Соня вспомнила своего энергичного и молодого отца, которому от силы можно было дать лет тридцать пять, когда, его сбила лошадь. Да и дед никак не тянул на векового старца, ну от силы лет на пятьдесят с небольшим.

– Вы все выдумываете! Только я не пойму зачем!

– Немного терпения и поймешь! Ты знаешь, что твоя настоящая фамилия Ленотр?

– Конечно!

– Но ты не знаешь, чья еще кровь течет в твоих жилах!

– Отлично знаю! – Девушка гордо выпрямилась – Маркизы де Помпадур!

– Да ты не так глупа, как кажешься. Заметила портретное сходство? Поумерь свою гордыню – ты родня не самой Несравненной, а всего лишь ее сестре. Именно дочь ее сестры, 16-летняя Аделина, и вышла замуж за Жана Ленотра, твоего прадеда.

– Так это ее убили в Версале?

– Ее. А знаешь, за что?

– У моего прадедушки оказались записки маркизы де Помпадур. Злодеи приказали отдать их, но прадед не послушался. Тогда, чтобы отомстить ему и напугать, те люди убили его жену.

– Какие глупости! Аделину убили не из-за дурацких записок, а из-за ее сына. Хотели застрелить мальчишку, но попали в нее. А мальчишка, то есть твой дед, убежал.

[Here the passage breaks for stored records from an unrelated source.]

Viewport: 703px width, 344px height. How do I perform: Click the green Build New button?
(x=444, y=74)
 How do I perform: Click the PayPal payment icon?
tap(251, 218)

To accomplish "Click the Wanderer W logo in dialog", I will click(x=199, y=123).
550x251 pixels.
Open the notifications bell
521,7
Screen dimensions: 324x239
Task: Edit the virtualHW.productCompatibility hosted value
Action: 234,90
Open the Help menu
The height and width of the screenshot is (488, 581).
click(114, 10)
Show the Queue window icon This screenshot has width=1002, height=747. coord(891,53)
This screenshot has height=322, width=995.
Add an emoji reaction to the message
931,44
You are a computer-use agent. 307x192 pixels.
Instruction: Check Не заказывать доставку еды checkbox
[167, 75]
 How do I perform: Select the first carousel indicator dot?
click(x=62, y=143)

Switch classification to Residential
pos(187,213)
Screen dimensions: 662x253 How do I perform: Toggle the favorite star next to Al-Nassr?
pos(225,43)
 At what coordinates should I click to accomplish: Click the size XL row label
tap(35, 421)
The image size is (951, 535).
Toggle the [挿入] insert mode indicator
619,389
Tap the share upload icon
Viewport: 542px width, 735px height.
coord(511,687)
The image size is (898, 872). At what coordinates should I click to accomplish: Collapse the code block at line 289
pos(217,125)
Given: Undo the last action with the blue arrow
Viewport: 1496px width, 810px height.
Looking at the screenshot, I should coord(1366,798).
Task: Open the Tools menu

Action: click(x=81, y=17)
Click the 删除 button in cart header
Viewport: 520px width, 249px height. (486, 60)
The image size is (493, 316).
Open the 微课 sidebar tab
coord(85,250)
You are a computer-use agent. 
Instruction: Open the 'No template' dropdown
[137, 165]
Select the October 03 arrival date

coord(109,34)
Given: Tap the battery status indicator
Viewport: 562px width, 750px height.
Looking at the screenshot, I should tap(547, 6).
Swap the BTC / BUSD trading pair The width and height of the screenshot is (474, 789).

– Но к чему убивать мальчика? Что он мог знать?! Он просто играл на ковре в будуаре маркизы де Помпадур в солдатики и подбирал листы, которые она выбрасывала…

– Дались тебе эти листы! Да их ищут только дураки, которые все еще верят в сокровища!

– А вы не верите в них?

– Мне на них наплевать! Дело в самом мальчишке: ребенок – вот пропуск в будущее! Знаешь, почему он прожил столько – сто шестнадцать лет? И еще бы прожил, если бы не ваши московские лихачи.